*TEXTE FOURNI*.
********
La Cour constitutionnelle espagnole a annulé jeudi 20 octobre l'interdiction des corridas en vigueur depuis quatre ans en Catalogne, une décision sans précédent suscitant la colère de militants de la cause animale et des indépendantistes catalans.

La Cour estime qu'en réglementant ces spectacles la Catalogne a porté atteinte à la compétence de l'Etat en matière de préservation du patrimoine culturel commun dont font partie les corridas de taureaux, a expliqué son service de presse dans un communiqué.

Trois des douze membres de la Cour ont refusé de suivre la majorité jugée conservatrice des magistrats qui la composent.

Le tribunal - qui avait été saisi par des élus conservateurs du Parti populaire (PP), au pouvoir en Espagne - explique que l'Etat détient une compétence exclusive en matière de défense du patrimoine culturel et artistique du pays. 

Or, la corrida fait partie du patrimoine culturel immatériel de l'Espagne depuis 2015.

La présidente du PP en Catalogne, Alicia Sanchez Camacho, s'est aussitôt félicitée de cette décision en annonçant : «Nous continuerons à défendre la liberté et la fête nationale.»

Les militants des droits des animaux en colère...

«La campagne ayant pour but d'en finir avec la tauromachie continuera», a au contraire réagi une représentante du Parti animaliste contre la maltraitance des animaux (Pacma), Ana Bayle, jointe par l'AFP, qui voit dans cette décision «un grand malheur».
********
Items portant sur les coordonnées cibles
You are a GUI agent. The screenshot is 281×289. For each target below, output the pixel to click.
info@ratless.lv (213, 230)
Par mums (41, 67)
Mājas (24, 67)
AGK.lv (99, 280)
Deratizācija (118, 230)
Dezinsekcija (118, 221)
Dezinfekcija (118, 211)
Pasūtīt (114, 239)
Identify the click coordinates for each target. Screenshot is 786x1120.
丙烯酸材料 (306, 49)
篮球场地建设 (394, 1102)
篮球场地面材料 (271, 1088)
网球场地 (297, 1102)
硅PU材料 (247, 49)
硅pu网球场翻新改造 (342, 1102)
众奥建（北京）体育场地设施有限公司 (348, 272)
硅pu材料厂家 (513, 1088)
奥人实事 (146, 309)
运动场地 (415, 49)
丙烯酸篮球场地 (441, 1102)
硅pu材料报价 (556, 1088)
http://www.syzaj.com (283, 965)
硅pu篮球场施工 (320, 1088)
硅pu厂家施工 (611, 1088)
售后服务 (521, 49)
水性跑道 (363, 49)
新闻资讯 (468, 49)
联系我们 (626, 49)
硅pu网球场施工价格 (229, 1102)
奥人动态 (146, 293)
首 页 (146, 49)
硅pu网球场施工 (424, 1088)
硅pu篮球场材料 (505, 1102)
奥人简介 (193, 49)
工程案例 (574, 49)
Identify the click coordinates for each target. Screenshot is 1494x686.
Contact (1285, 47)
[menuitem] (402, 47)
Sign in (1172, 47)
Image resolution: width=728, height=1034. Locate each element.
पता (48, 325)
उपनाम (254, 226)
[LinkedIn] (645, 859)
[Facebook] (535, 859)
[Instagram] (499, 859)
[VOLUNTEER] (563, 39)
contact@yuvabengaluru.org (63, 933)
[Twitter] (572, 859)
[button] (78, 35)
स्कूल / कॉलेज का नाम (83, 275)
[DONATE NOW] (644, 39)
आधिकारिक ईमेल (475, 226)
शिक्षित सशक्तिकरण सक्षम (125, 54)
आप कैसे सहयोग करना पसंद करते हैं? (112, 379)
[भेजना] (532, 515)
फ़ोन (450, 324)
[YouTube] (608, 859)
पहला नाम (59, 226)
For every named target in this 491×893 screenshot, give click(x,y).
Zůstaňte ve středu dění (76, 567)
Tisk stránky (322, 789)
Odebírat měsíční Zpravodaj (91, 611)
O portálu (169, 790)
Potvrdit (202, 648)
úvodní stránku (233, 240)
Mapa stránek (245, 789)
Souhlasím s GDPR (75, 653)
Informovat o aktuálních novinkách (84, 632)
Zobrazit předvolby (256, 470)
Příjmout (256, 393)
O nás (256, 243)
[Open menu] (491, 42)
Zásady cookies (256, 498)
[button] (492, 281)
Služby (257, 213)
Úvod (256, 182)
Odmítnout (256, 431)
********
*OBJECTIF DE L'EXERCICE*.
Répondez aux questions suivantes à l'aide du texte fourni.
(a) Combien de membres de la Cour ont refusé de suivre la majorité ?
(b) Par qui le tribunal avait-il été saisi ?
(c) Depuis quelle année la corrida fait-elle partie du patrimoine culturel immatériel de l'Espagne ?

*CORRIGÉ*.
(a) Trois des douze membres de la Cour.
(b) Par des élus conservateurs du Parti populaire (PP).
(c) Depuis 2015.